■ AIM OF THE TASK: Repeat exactly the lines of the listing from the line containing "Image resolution: width=800" through its last line, and nothing beyond them.

SUPPLIED INFORMATION START

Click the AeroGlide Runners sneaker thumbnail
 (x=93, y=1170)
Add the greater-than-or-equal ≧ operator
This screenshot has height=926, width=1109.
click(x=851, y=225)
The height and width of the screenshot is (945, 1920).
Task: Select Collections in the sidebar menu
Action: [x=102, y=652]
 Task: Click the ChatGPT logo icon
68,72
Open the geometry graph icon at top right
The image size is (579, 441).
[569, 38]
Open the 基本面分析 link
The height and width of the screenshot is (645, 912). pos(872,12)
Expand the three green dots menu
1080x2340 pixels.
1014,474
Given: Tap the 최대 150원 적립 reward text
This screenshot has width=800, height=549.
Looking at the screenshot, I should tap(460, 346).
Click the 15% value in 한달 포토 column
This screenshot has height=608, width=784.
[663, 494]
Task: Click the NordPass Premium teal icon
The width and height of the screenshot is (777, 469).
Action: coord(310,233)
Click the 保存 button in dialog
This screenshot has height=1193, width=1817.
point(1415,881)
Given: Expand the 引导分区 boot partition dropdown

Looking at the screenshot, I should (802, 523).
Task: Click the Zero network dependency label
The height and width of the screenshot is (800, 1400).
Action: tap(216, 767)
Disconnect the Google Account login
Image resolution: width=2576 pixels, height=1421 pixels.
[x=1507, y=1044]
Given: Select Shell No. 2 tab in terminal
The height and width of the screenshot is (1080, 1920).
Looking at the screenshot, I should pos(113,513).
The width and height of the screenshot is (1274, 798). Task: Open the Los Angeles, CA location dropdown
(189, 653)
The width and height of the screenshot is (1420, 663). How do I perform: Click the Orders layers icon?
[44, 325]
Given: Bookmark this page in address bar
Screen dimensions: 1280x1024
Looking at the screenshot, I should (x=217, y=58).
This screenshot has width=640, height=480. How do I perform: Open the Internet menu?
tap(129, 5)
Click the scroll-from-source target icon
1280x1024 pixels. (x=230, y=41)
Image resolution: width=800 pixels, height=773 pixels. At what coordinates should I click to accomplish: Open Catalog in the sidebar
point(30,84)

SUPPLIED INFORMATION END

■ FINISHED TASK:
Image resolution: width=800 pixels, height=773 pixels. At what coordinates should I click to accomplish: Open Catalog in the sidebar
point(30,84)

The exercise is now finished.